Tags
Ben Okri, Cervantes, Deborah Levy, Hay Festival, Hisham Matar, Juan Gabriel Vasquez, Kamila Shamsie, Lunatics Lovers and Poets, Marcos Giralt Torrente, Nell Leyshon, Rhidian Brook, Salman Rushdie, Shakespeare, Short Stories, Soledad Puertolas, Valeria Luiselli, Vicente Molina Foix, Yuri Herrara
On the occasion of the 400th anniversary of the death of Shakespeare and Cervantes the Hay Festival and the publisher And Other Stories, engaged twelve contemporary international authors to write original, unpublished stories that are inspired by the works of these two writers. Six are English-language writers and six are Spanish-language writers. The former use Cervantes as their muse and the latter, Shakespeare. Salman Rushdie provides the introduction to the anthology.
The end product are irregular. My favorite is Rhidian Brook’s The Anthology Massacre, which parodies this anthology and its authors, including Mr. Brook. While the 12 literary wonders are at the Hay Festival devising their stories for an anthology like this one, a relatively unknown author is about to take the literary world by storm with his 1,837 page retelling of Don Quixote narrated by the horse.

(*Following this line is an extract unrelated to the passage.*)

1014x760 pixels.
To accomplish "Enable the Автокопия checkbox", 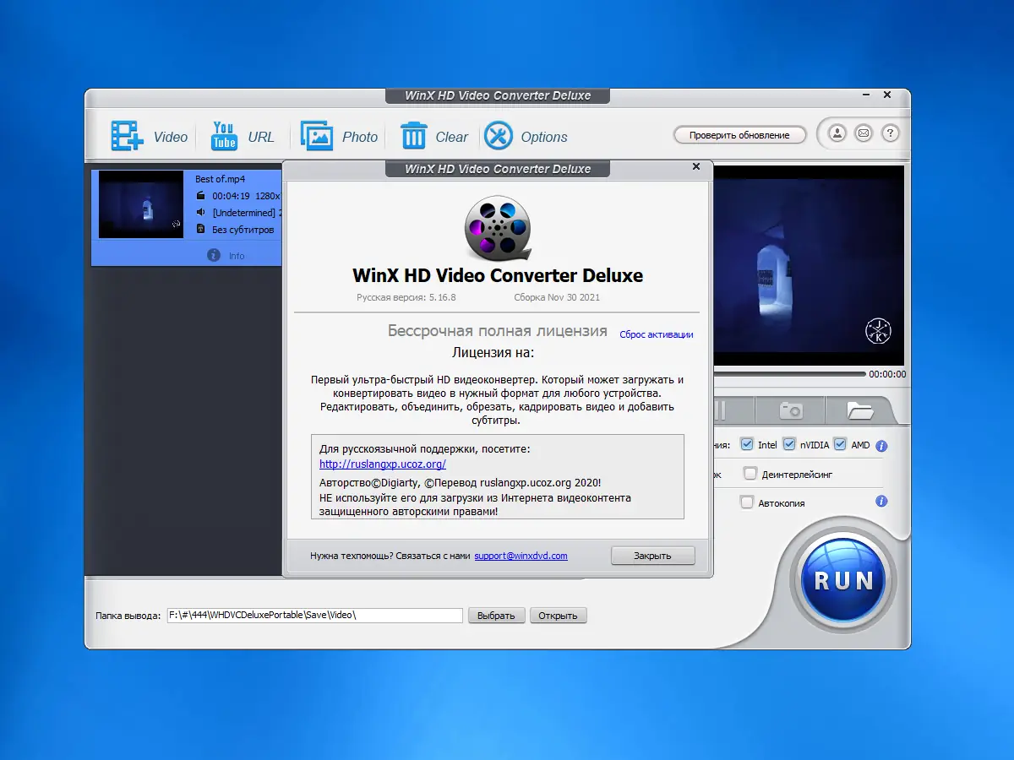I will tap(747, 501).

I am fond of Kamila Shamsie’s writing and here she reverts to a common venue for her Cervantes derived story: “In the city of Kolachi there lived the last of the Qissa-Khawans, or Storytellers.” Mir Aslam is the last of the Qissa-Khawans who was trained to tell love stories and desires to travel to Qurtaba, in al-Andalus, the literary heart of Muslim Spain.
The Secret Life of Shakespeareans by Soledad Puértolas though a love story is made tragic by the real life venue for this story: Aleppo. Although this anthology was published in 2016, the life in Aleppo that existed in this story is now fiction.
The flavor of Hamlet’s love, jealousy and tragedy is captured in Marcos Giralt Torrrente’s Opening Windows, which is a play within a play.
The most interesting aspect of this anthology was that it introduced me to writers that I was unaware of. This is likely not their best writing, but all are accomplished and will be worth reading at a later date.